Lower interest rates may make investors on Wall Street happy, but what they do for everyday working people with families, a mortgage and mounting credit card debt is less clear.
Financial experts in much of northern and eastern Maine said Wednesday that while the lower interest rates may allow people to buy a home or car for less, the real impact of the interest rate cuts will be on the businesses seeking to expand their operations. As those firms take on new projects, according to University of Maine finance Professor Bob Strong, the demand for planning, construction materials and additional employees is likely to increase.
The Federal Reserve announced Tuesday that it was cutting interest rates by 0.5 percent, citing concerns that the struggling American stock market and economy needed a boost. The interest rate cut, Strong said Wednesday, “won’t affect a lot of people at all, but it will affect some because of the nature of their business. But [the cut] was just enough of a tweak that they say, ‘OK, we’ll do it.'”
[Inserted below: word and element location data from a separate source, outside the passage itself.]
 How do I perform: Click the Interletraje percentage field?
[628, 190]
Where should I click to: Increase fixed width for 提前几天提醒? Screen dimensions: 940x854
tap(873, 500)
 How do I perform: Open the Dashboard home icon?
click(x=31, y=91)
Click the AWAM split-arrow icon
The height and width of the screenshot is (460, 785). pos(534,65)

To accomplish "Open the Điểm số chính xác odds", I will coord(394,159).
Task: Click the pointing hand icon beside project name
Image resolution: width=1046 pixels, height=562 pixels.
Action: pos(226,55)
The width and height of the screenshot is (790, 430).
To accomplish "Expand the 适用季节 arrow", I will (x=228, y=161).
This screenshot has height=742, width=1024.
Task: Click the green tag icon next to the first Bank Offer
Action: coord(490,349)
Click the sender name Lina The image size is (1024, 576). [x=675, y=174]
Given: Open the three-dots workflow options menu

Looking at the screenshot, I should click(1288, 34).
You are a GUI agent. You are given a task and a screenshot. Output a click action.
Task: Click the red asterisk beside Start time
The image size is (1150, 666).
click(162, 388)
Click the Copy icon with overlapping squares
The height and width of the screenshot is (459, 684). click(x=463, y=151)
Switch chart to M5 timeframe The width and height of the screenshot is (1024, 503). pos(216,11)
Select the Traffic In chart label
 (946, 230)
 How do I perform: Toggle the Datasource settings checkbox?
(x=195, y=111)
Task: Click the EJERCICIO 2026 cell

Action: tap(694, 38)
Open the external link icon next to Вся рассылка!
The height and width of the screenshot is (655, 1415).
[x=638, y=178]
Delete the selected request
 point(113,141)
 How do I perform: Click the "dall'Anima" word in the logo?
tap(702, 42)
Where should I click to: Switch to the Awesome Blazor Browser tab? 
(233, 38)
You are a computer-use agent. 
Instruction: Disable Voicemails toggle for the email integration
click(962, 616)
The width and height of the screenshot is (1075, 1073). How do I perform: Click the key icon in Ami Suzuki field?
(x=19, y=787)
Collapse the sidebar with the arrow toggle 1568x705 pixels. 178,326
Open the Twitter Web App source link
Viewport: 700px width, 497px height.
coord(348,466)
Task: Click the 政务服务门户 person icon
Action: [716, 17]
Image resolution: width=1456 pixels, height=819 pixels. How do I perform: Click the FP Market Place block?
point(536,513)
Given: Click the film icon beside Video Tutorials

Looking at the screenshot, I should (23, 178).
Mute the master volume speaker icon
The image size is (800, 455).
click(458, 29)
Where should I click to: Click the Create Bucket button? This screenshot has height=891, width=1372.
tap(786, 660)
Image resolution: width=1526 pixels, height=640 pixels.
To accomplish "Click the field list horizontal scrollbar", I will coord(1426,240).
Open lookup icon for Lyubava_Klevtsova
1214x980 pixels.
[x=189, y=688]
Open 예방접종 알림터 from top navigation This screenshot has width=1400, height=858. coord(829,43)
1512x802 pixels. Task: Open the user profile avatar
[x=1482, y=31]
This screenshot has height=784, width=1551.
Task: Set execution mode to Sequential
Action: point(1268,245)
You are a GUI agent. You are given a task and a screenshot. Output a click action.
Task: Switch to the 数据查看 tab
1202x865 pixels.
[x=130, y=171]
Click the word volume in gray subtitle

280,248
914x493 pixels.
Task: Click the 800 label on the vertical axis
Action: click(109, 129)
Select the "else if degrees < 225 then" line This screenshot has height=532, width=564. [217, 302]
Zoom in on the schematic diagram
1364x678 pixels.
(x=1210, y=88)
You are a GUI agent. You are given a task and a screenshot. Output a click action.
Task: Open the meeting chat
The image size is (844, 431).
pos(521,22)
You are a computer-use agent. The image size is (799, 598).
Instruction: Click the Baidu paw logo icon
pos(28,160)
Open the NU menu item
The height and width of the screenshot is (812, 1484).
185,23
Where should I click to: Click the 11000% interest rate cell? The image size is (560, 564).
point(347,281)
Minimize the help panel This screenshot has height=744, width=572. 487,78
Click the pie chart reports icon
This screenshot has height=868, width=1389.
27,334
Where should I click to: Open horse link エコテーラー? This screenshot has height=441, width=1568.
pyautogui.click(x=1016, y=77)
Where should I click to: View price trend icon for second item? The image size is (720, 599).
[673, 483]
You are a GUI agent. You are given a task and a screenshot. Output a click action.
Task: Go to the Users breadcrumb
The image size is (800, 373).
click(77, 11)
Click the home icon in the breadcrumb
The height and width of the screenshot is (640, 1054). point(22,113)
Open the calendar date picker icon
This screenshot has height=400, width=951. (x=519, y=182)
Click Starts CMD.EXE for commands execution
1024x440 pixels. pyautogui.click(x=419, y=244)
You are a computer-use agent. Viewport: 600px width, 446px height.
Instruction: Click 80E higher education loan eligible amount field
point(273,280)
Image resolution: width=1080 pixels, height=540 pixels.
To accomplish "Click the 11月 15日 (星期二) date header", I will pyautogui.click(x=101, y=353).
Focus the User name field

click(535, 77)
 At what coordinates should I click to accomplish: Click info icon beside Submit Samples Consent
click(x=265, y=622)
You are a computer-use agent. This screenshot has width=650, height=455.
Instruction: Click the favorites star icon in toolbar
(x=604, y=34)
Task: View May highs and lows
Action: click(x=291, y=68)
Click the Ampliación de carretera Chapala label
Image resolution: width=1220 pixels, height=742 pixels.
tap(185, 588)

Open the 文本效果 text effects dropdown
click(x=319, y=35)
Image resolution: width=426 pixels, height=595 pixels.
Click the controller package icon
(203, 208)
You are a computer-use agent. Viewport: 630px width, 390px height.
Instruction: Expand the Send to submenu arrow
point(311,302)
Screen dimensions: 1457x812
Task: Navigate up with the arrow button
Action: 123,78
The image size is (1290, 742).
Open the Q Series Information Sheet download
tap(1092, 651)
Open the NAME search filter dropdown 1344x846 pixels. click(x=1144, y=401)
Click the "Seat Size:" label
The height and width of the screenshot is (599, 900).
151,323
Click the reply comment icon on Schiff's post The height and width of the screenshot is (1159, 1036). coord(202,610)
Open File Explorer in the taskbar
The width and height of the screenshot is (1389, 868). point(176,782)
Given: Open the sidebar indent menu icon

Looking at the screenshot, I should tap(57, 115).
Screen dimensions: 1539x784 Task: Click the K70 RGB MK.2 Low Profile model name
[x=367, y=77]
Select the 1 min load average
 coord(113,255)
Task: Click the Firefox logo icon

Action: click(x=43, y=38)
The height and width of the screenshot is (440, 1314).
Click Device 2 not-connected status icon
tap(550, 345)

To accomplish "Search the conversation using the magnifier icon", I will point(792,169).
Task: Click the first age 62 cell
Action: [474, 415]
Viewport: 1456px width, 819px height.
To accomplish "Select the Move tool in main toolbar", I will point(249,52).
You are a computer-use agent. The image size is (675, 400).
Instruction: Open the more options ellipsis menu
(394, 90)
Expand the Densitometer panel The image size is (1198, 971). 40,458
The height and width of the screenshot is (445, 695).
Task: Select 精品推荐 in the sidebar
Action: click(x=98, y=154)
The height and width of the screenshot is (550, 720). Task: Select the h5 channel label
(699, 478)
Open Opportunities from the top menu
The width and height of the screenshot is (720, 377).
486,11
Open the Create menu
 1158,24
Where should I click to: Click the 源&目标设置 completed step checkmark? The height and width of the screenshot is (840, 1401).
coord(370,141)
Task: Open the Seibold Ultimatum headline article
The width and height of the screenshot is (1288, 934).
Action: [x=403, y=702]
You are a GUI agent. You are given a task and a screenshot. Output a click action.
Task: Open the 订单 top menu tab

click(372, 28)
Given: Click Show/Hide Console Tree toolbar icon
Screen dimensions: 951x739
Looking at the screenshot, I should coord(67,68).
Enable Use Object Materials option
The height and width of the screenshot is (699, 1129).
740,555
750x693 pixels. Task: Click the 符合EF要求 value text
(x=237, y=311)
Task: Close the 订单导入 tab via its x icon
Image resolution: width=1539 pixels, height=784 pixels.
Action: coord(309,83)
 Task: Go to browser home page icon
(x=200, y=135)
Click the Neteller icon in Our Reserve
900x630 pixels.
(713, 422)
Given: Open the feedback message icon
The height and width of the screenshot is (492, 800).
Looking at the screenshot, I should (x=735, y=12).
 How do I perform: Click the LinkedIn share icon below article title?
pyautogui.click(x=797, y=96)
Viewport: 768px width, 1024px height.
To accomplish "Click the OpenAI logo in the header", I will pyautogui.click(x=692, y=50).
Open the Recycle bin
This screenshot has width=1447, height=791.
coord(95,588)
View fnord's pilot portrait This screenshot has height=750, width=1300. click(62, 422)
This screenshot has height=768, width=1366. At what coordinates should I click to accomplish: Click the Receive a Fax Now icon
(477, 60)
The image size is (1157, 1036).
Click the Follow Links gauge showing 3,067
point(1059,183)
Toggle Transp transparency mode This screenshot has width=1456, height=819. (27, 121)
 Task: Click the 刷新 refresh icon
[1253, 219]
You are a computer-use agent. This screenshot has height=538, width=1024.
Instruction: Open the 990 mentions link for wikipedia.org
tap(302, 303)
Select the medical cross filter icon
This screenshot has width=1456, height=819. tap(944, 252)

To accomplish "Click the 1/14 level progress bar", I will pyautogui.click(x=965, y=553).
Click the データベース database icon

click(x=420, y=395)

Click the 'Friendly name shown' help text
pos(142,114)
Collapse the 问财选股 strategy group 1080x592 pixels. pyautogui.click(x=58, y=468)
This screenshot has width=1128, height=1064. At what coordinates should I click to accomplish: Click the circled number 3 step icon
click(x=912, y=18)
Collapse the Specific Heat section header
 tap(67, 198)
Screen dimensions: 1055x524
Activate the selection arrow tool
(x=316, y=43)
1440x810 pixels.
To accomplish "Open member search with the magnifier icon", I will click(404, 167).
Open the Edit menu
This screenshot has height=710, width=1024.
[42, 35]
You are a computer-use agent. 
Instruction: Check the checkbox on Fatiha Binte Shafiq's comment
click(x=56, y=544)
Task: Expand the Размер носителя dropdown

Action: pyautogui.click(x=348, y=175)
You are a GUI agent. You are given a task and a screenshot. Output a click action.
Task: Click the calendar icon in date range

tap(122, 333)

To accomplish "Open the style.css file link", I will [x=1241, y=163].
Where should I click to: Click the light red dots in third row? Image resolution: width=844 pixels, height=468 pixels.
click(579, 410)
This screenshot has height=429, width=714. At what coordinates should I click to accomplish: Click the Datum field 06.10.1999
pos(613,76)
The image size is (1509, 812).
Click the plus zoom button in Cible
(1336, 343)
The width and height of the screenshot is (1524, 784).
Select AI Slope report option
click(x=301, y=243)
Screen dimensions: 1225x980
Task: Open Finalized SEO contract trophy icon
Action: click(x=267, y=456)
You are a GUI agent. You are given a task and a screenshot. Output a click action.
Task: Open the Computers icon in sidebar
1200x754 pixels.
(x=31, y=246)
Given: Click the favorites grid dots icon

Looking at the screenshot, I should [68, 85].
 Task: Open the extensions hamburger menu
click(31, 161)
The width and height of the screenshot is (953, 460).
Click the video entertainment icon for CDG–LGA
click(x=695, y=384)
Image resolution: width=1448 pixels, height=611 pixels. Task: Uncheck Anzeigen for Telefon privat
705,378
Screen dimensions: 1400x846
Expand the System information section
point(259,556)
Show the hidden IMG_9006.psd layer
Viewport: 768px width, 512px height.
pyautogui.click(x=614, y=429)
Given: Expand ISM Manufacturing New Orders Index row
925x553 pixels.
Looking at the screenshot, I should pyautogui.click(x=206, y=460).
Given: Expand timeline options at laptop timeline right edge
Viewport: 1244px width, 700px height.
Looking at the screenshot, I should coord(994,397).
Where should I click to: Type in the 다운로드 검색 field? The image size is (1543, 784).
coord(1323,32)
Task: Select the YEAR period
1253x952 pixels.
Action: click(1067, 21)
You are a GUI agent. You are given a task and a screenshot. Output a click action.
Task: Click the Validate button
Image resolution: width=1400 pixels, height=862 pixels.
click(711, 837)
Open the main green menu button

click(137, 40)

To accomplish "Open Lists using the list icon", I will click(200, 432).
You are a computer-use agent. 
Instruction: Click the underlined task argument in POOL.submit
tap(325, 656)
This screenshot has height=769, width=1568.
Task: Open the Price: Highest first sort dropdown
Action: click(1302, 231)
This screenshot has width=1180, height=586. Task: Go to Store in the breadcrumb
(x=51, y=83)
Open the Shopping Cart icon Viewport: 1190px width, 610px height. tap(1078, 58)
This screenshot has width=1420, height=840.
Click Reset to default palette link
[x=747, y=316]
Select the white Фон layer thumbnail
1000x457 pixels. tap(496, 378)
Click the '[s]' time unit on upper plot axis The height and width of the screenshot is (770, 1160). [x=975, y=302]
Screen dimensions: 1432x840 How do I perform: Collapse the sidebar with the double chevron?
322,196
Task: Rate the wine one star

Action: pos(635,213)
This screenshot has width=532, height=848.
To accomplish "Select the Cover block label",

And with such increases in employment and productivity, Strong said everyday people tend to benefit in the long run through higher wages and more available jobs. But beyond those long-term considerations, many consumers may be able to benefit in some way by refinancing their mortgages or car loans.
Strong said credit card interest rates, and other forms of consumer debt could also fall – but that depends largely on the agreement made between the credit card company and the cardholder. MBNA America, a Delaware-based credit card issuing company, didn’t return a phone call seeking comment on the rate reduction.
Ed Hennessey, president of Machias Savings Bank, said the reduction in interest rates may decrease some mortgage rates and car loans, but added that some banks’ 30-year mortgage rates may not be altered by the reduction. “I think [the rate cut] will have an incremental effect on some of our rates,” Hennessey said. “On mortgages, I firmly believe that most of this one-half point drop is already built into our 30-year mortgage rates.”
Hennessey said many people have contacted the bank regarding the possibility of refinancing, but his staff has advised them to wait as long as three months in case the rates drop even farther. “My advice to them is not to jump on the bandwagon right now,” Hennessey said. “I truly do think we have not seen the bottom of these interest rates. So I say sit tight for 60 to 90 days.”
Steven St. Pierre, vice president of First Citizens Bank in Presque Isle, said Wednesday that a reduction in interest rates by the Federal Reserve Board could take a few weeks to be reflected in lending rates. But in the meantime, St. Pierre said customers have already begun shopping around for the lowest rates – putting pressure on the banks to provide the lowest lending rates possible.
“People know where the rates are much more than they used to,” St. Pierre said. “They are very street-wise when it comes to rates. It keeps us all on our toes.”
Bill Lucy, executive vice president of Bangor-based Merrill Merchants Bank, said Wednesday that while people may tend to wait to refinance or buy a home hoping that rates may drop further, he advises them to snatch the good deals while they are available.
“I think it’s very difficult to predict where interest rates are going to go,” Strong said. “People have to look at their own personal financial situation and determine what is comfortable and right for them. It’s almost like buying in the stock market. It’s very difficult to determine where the bottom is on a stock.”
Meanwhile, Strong said interest rate reductions are usually popular with the stock market because the rate of return on investments such as certificates of deposit and bonds become much lower. As a result, people tend to invest in stocks as a means of achieving higher returns.
But lower returns on bonds and CDs, Strong said, mean that elderly residents with fixed incomes will have less money coming from those traditionally stable investments. While interest rates continue to fall, Strong suggested that those seeking stable returns vary the time of maturity on their CDs as a means of hedging against the cyclical nature of interest rates.
Still, area bankers admitted it would be tough for depositors fearful of the stock market to find a safe haven. “The pain is felt on the depositor’s side,” Lucy said. “Particularly for older folks who depend on those fixed income deposits.”
St. Pierre agreed, saying that savings accounts and CDs will become less attractive to people looking to save or invest their money. “Right now their options are kind of scary. They are going to feel the pinch, but the cost of our product is down and we need to follow suit with that.”
Yet it is not only the elderly who are “pinched” when interest rates drop. Many municipalities and county governments invest some of their tax-anticipated revenues or TAN), in CDs as a means of generating extra revenue. The lower rates could mean that some towns will see less of a return on those investments.
Robert Lakin, Hancock County treasurer, acknowledged that the lower interest rates could lower the return on TAN investments, but added that the cost of securing those funds may also be lower as a result of the rate reduction.
“If a municipality went out for its TAN it would probably get a pretty good rate, perhaps 3 percent or less,” Lakin said. “But when those rates go down, the CD rates go down as well.” But besides those rate reductions, Lakin said a municipality might still be able to invest the money for more than the cost of borrowing it. “The spread might be a little bit tighter,” Lakin said, “but I expect it will be about the same.”